= Signature of a knot =

Topological invariant in knot theory

The signature of a knot is a topological invariant in knot theory. It may be computed from the Seifert surface.

Given a knot K in the 3-sphere, it has a Seifert surface S whose boundary is K. The Seifert form of S is the pairing $\phi : H_1(S) \times H_1(S) \to \mathbb Z$ given by taking the linking number $\operatorname{lk}(a^+,b^-)$ where $a, b \in H_1(S)$ and $a^+, b^-$ indicate the translates of a and b respectively in the positive and negative directions of the normal bundle to S.

Given a basis $b_1,...,b_{2g}$ for $H_1(S)$ (where g is the genus of the surface) the Seifert form can be represented as a 2g-by-2g Seifert matrix V, $V_{ij}=\phi(b_i,b_j)$. The signature of the matrix $V+V^t$, thought of as a symmetric bilinear form, is the signature of the knot K.
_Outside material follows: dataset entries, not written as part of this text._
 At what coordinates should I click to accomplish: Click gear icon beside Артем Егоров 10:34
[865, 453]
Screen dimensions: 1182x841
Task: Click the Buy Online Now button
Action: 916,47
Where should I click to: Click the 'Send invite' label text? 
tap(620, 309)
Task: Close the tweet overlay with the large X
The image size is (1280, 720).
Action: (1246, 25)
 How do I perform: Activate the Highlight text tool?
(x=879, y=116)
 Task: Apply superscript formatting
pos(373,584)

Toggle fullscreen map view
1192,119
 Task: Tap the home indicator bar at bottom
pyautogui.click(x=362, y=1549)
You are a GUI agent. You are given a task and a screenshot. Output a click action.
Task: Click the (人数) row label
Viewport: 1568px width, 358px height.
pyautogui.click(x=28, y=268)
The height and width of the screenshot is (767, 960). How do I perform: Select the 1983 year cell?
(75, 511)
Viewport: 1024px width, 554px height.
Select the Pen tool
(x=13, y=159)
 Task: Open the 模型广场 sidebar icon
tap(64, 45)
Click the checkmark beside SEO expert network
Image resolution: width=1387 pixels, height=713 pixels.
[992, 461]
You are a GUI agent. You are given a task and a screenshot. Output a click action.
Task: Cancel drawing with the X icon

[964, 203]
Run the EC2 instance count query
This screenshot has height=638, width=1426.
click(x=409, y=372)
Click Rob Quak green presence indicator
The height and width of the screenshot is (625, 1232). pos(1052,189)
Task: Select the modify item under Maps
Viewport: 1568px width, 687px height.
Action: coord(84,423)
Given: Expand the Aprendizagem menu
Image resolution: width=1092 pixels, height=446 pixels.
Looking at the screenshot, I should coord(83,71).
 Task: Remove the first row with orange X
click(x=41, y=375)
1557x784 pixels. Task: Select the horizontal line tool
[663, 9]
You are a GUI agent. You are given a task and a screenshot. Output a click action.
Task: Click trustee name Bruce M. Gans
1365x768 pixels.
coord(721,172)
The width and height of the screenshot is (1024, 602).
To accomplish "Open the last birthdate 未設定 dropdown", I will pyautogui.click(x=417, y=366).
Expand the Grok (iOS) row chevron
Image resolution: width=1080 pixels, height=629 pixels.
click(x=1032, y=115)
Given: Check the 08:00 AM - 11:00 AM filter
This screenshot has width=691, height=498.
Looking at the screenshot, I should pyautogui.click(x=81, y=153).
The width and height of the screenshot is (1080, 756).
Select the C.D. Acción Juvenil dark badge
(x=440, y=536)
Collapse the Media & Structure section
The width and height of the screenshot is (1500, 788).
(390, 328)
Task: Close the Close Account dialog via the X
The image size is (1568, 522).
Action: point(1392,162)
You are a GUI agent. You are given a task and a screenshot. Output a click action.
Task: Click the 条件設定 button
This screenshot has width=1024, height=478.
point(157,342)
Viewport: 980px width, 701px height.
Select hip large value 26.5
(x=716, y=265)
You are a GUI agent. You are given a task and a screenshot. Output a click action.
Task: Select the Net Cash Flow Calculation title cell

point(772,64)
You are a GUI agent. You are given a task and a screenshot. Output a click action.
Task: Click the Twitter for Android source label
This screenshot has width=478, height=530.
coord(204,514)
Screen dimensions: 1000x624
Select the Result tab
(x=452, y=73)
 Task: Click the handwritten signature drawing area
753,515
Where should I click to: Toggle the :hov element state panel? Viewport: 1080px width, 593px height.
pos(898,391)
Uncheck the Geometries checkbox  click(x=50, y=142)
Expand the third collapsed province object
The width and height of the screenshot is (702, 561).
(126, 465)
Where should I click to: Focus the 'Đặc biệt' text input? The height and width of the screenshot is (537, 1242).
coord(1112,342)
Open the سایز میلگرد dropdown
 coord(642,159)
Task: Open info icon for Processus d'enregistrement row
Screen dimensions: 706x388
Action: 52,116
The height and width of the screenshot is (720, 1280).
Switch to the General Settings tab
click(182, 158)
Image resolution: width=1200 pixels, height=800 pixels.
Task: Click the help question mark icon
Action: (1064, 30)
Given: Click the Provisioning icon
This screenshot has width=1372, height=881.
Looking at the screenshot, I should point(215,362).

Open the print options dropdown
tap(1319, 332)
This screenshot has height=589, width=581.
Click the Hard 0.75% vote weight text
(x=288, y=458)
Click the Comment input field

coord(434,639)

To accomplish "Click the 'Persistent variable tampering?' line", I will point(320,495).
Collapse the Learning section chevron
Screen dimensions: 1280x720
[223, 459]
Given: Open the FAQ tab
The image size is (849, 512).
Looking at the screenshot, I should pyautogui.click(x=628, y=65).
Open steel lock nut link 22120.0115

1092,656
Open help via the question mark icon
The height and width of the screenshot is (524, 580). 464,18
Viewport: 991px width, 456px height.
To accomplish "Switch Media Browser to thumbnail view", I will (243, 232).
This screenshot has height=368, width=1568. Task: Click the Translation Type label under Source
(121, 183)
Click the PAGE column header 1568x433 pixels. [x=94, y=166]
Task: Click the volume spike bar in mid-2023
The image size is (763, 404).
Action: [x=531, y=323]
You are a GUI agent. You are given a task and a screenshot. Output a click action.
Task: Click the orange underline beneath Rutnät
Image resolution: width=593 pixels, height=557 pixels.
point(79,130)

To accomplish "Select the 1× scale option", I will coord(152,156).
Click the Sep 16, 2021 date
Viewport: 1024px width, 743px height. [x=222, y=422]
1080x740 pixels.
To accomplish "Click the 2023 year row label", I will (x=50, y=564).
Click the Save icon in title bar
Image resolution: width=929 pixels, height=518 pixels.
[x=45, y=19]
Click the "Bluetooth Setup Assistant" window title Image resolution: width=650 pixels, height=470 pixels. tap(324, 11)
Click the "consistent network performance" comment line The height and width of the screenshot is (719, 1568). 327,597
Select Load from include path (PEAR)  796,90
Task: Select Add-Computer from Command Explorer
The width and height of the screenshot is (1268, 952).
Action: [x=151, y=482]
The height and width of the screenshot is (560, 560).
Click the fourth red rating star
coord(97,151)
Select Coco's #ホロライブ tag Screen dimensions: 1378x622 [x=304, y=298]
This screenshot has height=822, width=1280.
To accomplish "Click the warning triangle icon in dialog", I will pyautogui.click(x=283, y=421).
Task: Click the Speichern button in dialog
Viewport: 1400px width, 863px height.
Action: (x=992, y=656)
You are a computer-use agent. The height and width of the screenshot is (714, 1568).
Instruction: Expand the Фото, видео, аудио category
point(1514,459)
Slice knots are known to have zero signature.

==The Alexander module formulation==
Knot signatures can also be defined in terms of the Alexander module of the knot complement. Let $X$ be the universal abelian cover of the knot complement. Consider the Alexander module to be the first homology group of the universal abelian cover of the knot complement: $H_1(X;\mathbb Q)$. Given a $\mathbb Q[\mathbb Z]$-module $V$, let $\overline{V}$ denote the $\mathbb Q[\mathbb Z]$-module whose underlying $\mathbb Q$-module is $V$ but where $\mathbb Z$ acts by the inverse covering transformation. Blanchfield's formulation of Poincaré duality for $X$ gives a canonical isomorphism $H_1(X;\mathbb Q) \simeq \overline{H^2(X;\mathbb Q)}$ where $H^2(X;\mathbb Q)$ denotes the 2nd cohomology group of $X$ with compact supports and coefficients in $\mathbb Q$. The universal coefficient theorem for $H^2(X;\mathbb Q)$ gives a canonical isomorphism with $\operatorname{Ext}_{\mathbb Q[\mathbb Z]}(H_1(X;\mathbb Q),\mathbb Q[\mathbb Z])$ (because the Alexander module is $\mathbb Q[\mathbb Z]$-torsion). Moreover, just like in the quadratic form formulation of Poincaré duality, there is a canonical isomorphism of $\mathbb Q[\mathbb Z]$-modules $\operatorname{Ext}_{\mathbb Q[\mathbb Z]}(H_1(X;\mathbb Q),\mathbb Q[\mathbb Z]) \simeq \operatorname{Hom}_{\mathbb Q[\mathbb Z]}(H_1(X;\mathbb Q),[\mathbb Q[\mathbb Z]]/\mathbb Q[\mathbb Z] )$, where $[\mathbb Q[\mathbb Z]]$ denotes the field of fractions of $\mathbb Q[\mathbb Z]$. This isomorphism can be thought of as a sesquilinear duality pairing $H_1(X;\mathbb Q) \times H_1(X;\mathbb Q) \to [\mathbb Q[\mathbb Z]]/\mathbb Q[\mathbb Z]$ where $[\mathbb Q[\mathbb Z]]$ denotes the field of fractions of $\mathbb Q[\mathbb Z]$. This form takes value in the rational polynomials whose denominators are the Alexander polynomial of the knot, which as a $\mathbb Q[\mathbb Z]$-module is isomorphic to $\mathbb Q[\mathbb Z]/\Delta K$. Let $tr : \mathbb Q[\mathbb Z]/\Delta K \to \mathbb Q$ be any linear function which is invariant under the involution $t \longmapsto t^{-1}$, then composing it with the sesquilinear duality pairing gives a symmetric bilinear form on $H_1 (X;\mathbb Q)$ whose signature is an invariant of the knot.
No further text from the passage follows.